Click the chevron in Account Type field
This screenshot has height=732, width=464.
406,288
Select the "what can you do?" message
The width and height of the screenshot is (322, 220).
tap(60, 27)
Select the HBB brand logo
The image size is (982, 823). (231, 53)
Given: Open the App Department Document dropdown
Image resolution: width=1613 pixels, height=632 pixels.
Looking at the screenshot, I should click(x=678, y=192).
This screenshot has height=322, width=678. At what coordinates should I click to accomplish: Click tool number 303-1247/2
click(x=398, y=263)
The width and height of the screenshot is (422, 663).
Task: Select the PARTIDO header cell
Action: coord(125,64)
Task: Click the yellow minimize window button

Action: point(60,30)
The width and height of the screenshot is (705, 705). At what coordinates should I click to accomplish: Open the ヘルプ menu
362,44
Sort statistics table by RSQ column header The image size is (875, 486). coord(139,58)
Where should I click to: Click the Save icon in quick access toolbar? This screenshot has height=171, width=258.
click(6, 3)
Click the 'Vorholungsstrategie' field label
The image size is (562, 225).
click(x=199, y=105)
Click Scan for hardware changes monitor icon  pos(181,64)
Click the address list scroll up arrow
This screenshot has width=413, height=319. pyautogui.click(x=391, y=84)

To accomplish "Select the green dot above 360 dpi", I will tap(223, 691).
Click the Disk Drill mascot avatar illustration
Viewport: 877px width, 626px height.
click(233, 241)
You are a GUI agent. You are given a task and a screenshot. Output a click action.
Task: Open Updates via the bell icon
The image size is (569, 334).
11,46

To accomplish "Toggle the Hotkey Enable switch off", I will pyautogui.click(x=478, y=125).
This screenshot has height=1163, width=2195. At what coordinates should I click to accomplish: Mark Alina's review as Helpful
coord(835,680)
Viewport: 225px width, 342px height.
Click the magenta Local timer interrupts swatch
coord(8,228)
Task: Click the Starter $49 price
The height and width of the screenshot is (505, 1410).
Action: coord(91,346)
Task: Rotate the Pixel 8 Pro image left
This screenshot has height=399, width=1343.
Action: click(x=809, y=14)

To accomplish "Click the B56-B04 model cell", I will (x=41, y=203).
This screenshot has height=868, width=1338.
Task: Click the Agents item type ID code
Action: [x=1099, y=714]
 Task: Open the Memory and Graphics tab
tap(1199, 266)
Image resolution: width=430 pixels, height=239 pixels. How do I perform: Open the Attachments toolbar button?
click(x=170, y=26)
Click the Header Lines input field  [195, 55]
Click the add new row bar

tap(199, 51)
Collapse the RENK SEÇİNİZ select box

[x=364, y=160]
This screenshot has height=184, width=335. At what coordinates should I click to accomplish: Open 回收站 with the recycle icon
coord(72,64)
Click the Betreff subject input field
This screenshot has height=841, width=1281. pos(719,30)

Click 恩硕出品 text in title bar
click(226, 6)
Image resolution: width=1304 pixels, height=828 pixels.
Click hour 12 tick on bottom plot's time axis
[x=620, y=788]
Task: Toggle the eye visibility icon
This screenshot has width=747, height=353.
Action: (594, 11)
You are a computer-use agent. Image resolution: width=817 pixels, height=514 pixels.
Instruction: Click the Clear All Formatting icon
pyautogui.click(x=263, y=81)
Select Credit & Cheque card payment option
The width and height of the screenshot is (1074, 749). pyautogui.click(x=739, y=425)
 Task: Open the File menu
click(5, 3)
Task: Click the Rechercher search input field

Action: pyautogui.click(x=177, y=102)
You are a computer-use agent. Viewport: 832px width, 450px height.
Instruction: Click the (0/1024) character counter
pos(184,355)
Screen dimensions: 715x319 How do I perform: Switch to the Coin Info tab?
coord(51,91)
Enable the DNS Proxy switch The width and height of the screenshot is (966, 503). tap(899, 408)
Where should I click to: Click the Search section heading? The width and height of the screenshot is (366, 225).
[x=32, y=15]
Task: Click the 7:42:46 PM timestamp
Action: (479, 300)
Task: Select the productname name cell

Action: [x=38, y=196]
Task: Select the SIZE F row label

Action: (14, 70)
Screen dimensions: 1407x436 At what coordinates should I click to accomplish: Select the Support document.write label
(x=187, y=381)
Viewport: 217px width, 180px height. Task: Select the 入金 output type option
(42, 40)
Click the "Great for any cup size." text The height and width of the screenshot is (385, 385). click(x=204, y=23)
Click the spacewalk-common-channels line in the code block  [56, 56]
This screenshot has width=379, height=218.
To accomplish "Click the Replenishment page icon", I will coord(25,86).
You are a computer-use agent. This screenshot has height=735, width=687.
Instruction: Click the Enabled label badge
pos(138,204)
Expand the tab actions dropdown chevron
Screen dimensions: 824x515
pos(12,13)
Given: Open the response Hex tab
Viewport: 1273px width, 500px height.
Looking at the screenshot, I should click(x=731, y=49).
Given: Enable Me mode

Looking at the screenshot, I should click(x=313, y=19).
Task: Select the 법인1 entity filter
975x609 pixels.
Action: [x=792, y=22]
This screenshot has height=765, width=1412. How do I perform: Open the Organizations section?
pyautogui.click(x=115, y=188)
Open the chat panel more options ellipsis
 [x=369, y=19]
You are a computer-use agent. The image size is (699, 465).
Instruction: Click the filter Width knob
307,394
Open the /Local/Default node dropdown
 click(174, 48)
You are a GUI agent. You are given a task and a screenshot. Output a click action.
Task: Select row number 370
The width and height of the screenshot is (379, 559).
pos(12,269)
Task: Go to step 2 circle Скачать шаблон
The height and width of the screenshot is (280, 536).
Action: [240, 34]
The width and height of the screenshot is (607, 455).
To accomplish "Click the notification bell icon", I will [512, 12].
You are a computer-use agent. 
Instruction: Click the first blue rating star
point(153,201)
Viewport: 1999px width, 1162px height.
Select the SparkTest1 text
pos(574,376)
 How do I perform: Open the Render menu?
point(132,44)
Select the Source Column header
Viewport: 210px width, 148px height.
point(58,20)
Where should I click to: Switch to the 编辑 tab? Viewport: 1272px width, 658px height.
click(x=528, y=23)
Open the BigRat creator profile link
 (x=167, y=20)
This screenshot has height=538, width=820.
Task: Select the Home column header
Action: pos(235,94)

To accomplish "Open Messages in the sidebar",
....
[Problem statement] Return the listing above in its exact form.

[Finished task]
Click the chevron in Account Type field
This screenshot has height=732, width=464.
406,288
Select the "what can you do?" message
The width and height of the screenshot is (322, 220).
tap(60, 27)
Select the HBB brand logo
The image size is (982, 823). (231, 53)
Given: Open the App Department Document dropdown
Image resolution: width=1613 pixels, height=632 pixels.
Looking at the screenshot, I should click(x=678, y=192).
This screenshot has height=322, width=678. At what coordinates should I click to accomplish: Click tool number 303-1247/2
click(x=398, y=263)
The width and height of the screenshot is (422, 663).
Task: Select the PARTIDO header cell
Action: coord(125,64)
Task: Click the yellow minimize window button

Action: point(60,30)
The width and height of the screenshot is (705, 705). At what coordinates should I click to accomplish: Open the ヘルプ menu
362,44
Sort statistics table by RSQ column header The image size is (875, 486). coord(139,58)
Where should I click to: Click the Save icon in quick access toolbar? This screenshot has height=171, width=258.
click(6, 3)
Click the 'Vorholungsstrategie' field label
The image size is (562, 225).
click(x=199, y=105)
Click Scan for hardware changes monitor icon  pos(181,64)
Click the address list scroll up arrow
This screenshot has width=413, height=319. pyautogui.click(x=391, y=84)

To accomplish "Select the green dot above 360 dpi", I will tap(223, 691).
Click the Disk Drill mascot avatar illustration
Viewport: 877px width, 626px height.
click(233, 241)
You are a GUI agent. You are given a task and a screenshot. Output a click action.
Task: Open Updates via the bell icon
The image size is (569, 334).
11,46

To accomplish "Toggle the Hotkey Enable switch off", I will pyautogui.click(x=478, y=125).
This screenshot has height=1163, width=2195. At what coordinates should I click to accomplish: Mark Alina's review as Helpful
coord(835,680)
Viewport: 225px width, 342px height.
Click the magenta Local timer interrupts swatch
coord(8,228)
Task: Click the Starter $49 price
The height and width of the screenshot is (505, 1410).
Action: coord(91,346)
Task: Rotate the Pixel 8 Pro image left
This screenshot has height=399, width=1343.
Action: click(x=809, y=14)

To accomplish "Click the B56-B04 model cell", I will (x=41, y=203).
This screenshot has height=868, width=1338.
Task: Click the Agents item type ID code
Action: [x=1099, y=714]
 Task: Open the Memory and Graphics tab
tap(1199, 266)
Image resolution: width=430 pixels, height=239 pixels. How do I perform: Open the Attachments toolbar button?
click(x=170, y=26)
Click the Header Lines input field  [195, 55]
Click the add new row bar

tap(199, 51)
Collapse the RENK SEÇİNİZ select box

[x=364, y=160]
This screenshot has height=184, width=335. At what coordinates should I click to accomplish: Open 回收站 with the recycle icon
coord(72,64)
Click the Betreff subject input field
This screenshot has height=841, width=1281. pos(719,30)

Click 恩硕出品 text in title bar
click(226, 6)
Image resolution: width=1304 pixels, height=828 pixels.
Click hour 12 tick on bottom plot's time axis
[x=620, y=788]
Task: Toggle the eye visibility icon
This screenshot has width=747, height=353.
Action: (594, 11)
You are a computer-use agent. Image resolution: width=817 pixels, height=514 pixels.
Instruction: Click the Clear All Formatting icon
pyautogui.click(x=263, y=81)
Select Credit & Cheque card payment option
The width and height of the screenshot is (1074, 749). pyautogui.click(x=739, y=425)
 Task: Open the File menu
click(5, 3)
Task: Click the Rechercher search input field

Action: pyautogui.click(x=177, y=102)
You are a computer-use agent. Viewport: 832px width, 450px height.
Instruction: Click the (0/1024) character counter
pos(184,355)
Screen dimensions: 715x319 How do I perform: Switch to the Coin Info tab?
coord(51,91)
Enable the DNS Proxy switch The width and height of the screenshot is (966, 503). tap(899, 408)
Where should I click to: Click the Search section heading? The width and height of the screenshot is (366, 225).
[x=32, y=15]
Task: Click the 7:42:46 PM timestamp
Action: (479, 300)
Task: Select the productname name cell

Action: [x=38, y=196]
Task: Select the SIZE F row label

Action: (14, 70)
Screen dimensions: 1407x436 At what coordinates should I click to accomplish: Select the Support document.write label
(x=187, y=381)
Viewport: 217px width, 180px height. Task: Select the 入金 output type option
(42, 40)
Click the "Great for any cup size." text The height and width of the screenshot is (385, 385). click(x=204, y=23)
Click the spacewalk-common-channels line in the code block  [56, 56]
This screenshot has width=379, height=218.
To accomplish "Click the Replenishment page icon", I will coord(25,86).
You are a computer-use agent. This screenshot has height=735, width=687.
Instruction: Click the Enabled label badge
pos(138,204)
Expand the tab actions dropdown chevron
Screen dimensions: 824x515
pos(12,13)
Given: Open the response Hex tab
Viewport: 1273px width, 500px height.
Looking at the screenshot, I should click(x=731, y=49).
Given: Enable Me mode

Looking at the screenshot, I should click(x=313, y=19).
Task: Select the 법인1 entity filter
975x609 pixels.
Action: [x=792, y=22]
This screenshot has height=765, width=1412. How do I perform: Open the Organizations section?
pyautogui.click(x=115, y=188)
Open the chat panel more options ellipsis
 [x=369, y=19]
You are a computer-use agent. The image size is (699, 465).
Instruction: Click the filter Width knob
307,394
Open the /Local/Default node dropdown
 click(174, 48)
You are a GUI agent. You are given a task and a screenshot. Output a click action.
Task: Select row number 370
The width and height of the screenshot is (379, 559).
pos(12,269)
Task: Go to step 2 circle Скачать шаблон
The height and width of the screenshot is (280, 536).
Action: [240, 34]
The width and height of the screenshot is (607, 455).
To accomplish "Click the notification bell icon", I will [512, 12].
You are a computer-use agent. 
Instruction: Click the first blue rating star
point(153,201)
Viewport: 1999px width, 1162px height.
Select the SparkTest1 text
pos(574,376)
 How do I perform: Open the Render menu?
point(132,44)
Select the Source Column header
Viewport: 210px width, 148px height.
point(58,20)
Where should I click to: Switch to the 编辑 tab? Viewport: 1272px width, 658px height.
click(x=528, y=23)
Open the BigRat creator profile link
 (x=167, y=20)
This screenshot has height=538, width=820.
Task: Select the Home column header
Action: pos(235,94)

To accomplish "Open Messages in the sidebar",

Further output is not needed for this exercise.